Principal Investigator: Heather A. Eliassen
Endometrial cancer is the most common cancer of the female reproductive organs, and its incidence is projected to surpass colorectal cancer incidence and become the third leading type of cancer in US women by 2030. Despite being the female malignancy most highly related to excess body weight, very few dietary risk factors have been implicated in endometrial cancer etiology. Diets modulating biological pathways of inflammation and insulin response may influence endometrial cancer incidence. Therefore, to capture the biologically relevant aspects of these diets for endometrial cancer two scores to assess long-term inflammatory and insulinemic potential of usual diets in two large prospective cohort studies, the Nurses’ Health Studies. Interestingly, our subgroup analysis suggested an interaction between body mass index and the inflammatory potential of diet in type 1 endometrial cancer incidence with a stronger positive association in overweight women. In other words, pro-inflammatory diets (rich in sugar-sweetened beverages, refined grains and red and processed meat) may aggravate inflammatory and insulin-related pathological pathways, especially among overweight women who may already be in a condition of increased inflammation, thus leading to higher risk of developing type 1 endometrial cancer.

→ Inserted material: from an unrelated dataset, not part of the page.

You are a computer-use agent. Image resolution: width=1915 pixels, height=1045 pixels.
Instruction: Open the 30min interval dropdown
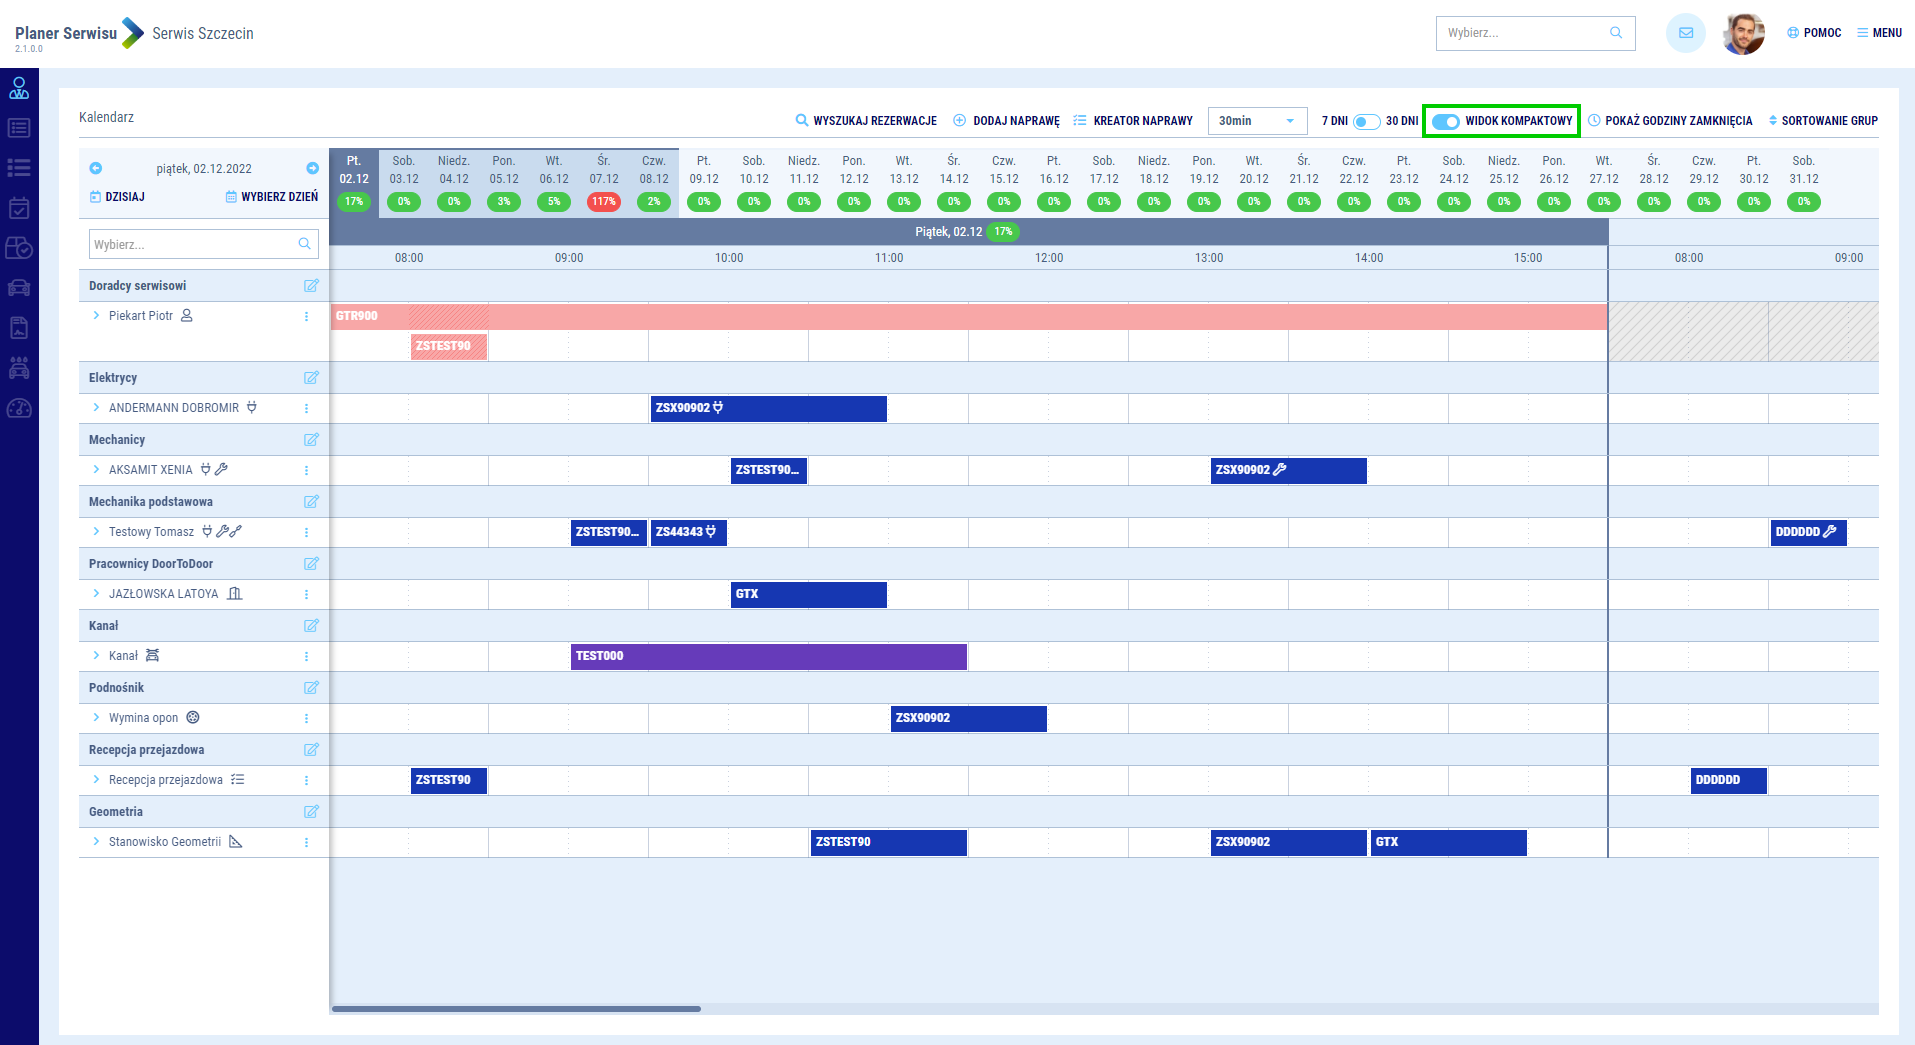pyautogui.click(x=1257, y=121)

Background: Whilst unopposed estrogen exposure is considered the major driver of endometrial carcinogenesis, it is unclear whether diets with inflammatory or insulinemic potential are associated with risk of endometrial cancer.
Methods: We followed 48,526 women from the Nurses’ Health Study (NHS, 1984-2016) and 87,323 women from the NHS II (1989-2017). Using repeated measures of FFQs, we calculated empirical dietary inflammatory pattern (EDIP) and empirical dietary index for hyperinsulinemia (EDIH) scores based on circulating biomarkers of inflammation or C-peptide, respectively. Cox regression models were used.
Results: We documented 1,468 cases over 32 years of follow-up. Women in the highest EDIP or EDIH quintile had 1.66 (95% CI, 1.40, 1.97) and 1.57 times (95% CI, 1.33, 1.86) higher risk of endometrial cancer, respectively, compared to women in the lowest quintile. However, additional adjustment for BMI attenuated the associations. In subgroup analyses, we observed a significant interaction by BMI, where a significant direct association with EDIP was evident in overweight women (HRQ5vs.Q1 1.47; 95% CI 0.92, 2.35; p-trend=0.02).
Conclusions: Higher dietary inflammatory or insulinemic potential was associated with increased endometrial cancer incidence, nonetheless this association was not independent of adiposity. Furthermore, among overweight women, greater EDIP was directly associated with risk, even after adjusting for BMI.